In den Lahnwiesen übt der Spielmannszug.

Wie immer nach einer Auseinandersetzung mit Kerstin fühlt er sich wohl im Auto. Erfüllt von der Bereitschaft, das entscheidende Versäumnis bei sich selbst zu suchen, und gerade deshalb im Einklang mit sich. Kerstin würde darin einen Hang zur Selbstzufriedenheit sehen, aber für ihn ist es ein Fortschritt gegenüber dem jahrelangen Hadern mit sich selbst, das er schon so oft überwunden geglaubt hat, nur um es irgendwann in einer neuen Erscheinungsform wiederzufinden: in Reizbarkeit, Überheblichkeit, Selbstverleugnung oder Eitelkeit. Wie ein Virus, das je nach Situation und Laune die unterschiedlichsten Symptome hervorrufen kann. Erst seit diesem Sommer hat er das Gefühl, es habe die Serie seiner Mutationen schließlich beendet und sich verflüchtigt. Möglich, dass gerade dieses Gefühl nur ein neues Symptom darstellt, aber dann wäre es zum ersten Mal ein angenehmes, und daran glaubt er nicht. Nein, ihm ist ein echtes Kunststück gelungen: Er hat gegenüber seiner eigenen Frustration den längeren Atem behalten. Hat sie sozusagen müde gelaufen, sie, der Igel, und er, der Hase, der nach zwei Mal hin und her die Situation verstanden und die Konsequenzen gezogen hat: nicht hin und her laufen, sondern weiter.
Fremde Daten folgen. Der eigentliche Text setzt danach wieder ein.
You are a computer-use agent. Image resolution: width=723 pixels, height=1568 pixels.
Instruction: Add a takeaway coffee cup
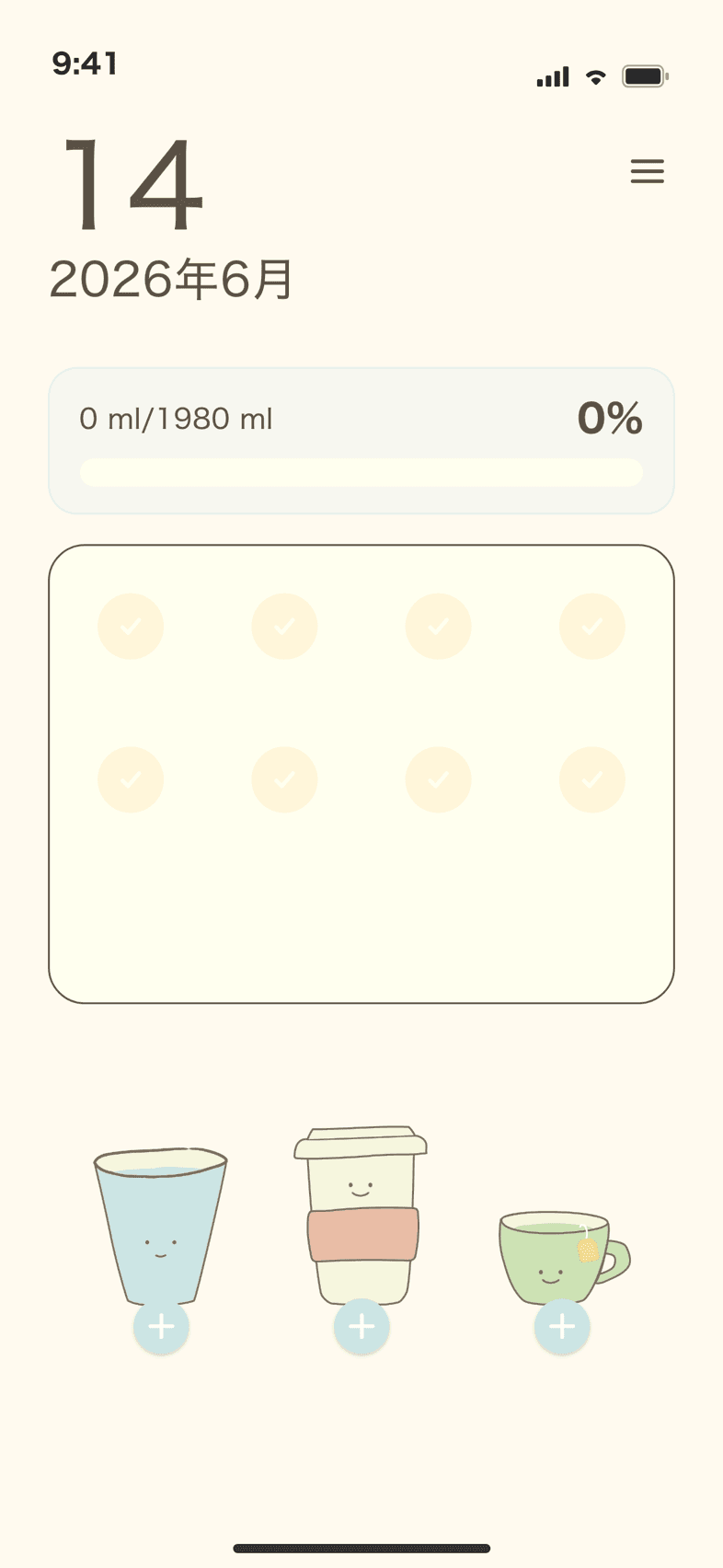(x=362, y=1327)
Vor zwei Jahren war das, als Kerstin nach eigenem Bekunden im Begriff stand, ihr Ja-Wort zu überdenken. Das einfachste Prinzip der Welt, man muss nur drauf kommen, und dann seine Frau überzeugen, dass man es wirklich verstanden hat.

Weidmann setzt den Blinker und sieht schon in der Anfahrt auf den Eins-A-Markt den Betrieb am Eingang. Es sind auch nur noch ganz hinten an der Polizeistation Parkplätze frei. Kaum zu glauben, wie viele Leute mit Bierkisten aus dem Supermarkt kommen, als wäre während des Grenzgangs ausgerechnet Bier ein knappes Gut und außerhalb des eigenen Hauses nicht zu bekommen. Er findet eine Parklücke, rollt hinein und bleibt einen Moment lang angeschnallt sitzen, mit beiden Händen am Lenkrad. Es ist merkwürdig, wie es ihm einfach nicht gelingt, diese neue Gelassenheit in eheliche Harmonie zu verwandeln. Im Rückspiegel beobachtet er das Kommen und Gehen im Eingangsbereich des Supermarktes, das Treiben auf dem Parkplatz, und hört das Geräusch von Einkaufswagen auf rauem Asphalt. Nachmittags hat er im Altenheim am Bett seiner Tante gesessen, ihr aus dem Boten vorgelesen und die Zeitung beiseitegelegt, wenn Anni weggedämmert ist. Hat aus dem Fenster im achten Stock auf den Ort geschaut und sich gewundert, dass Liebe so ein autistisches Gefühl sein kann. Beinahe unaussprechlich.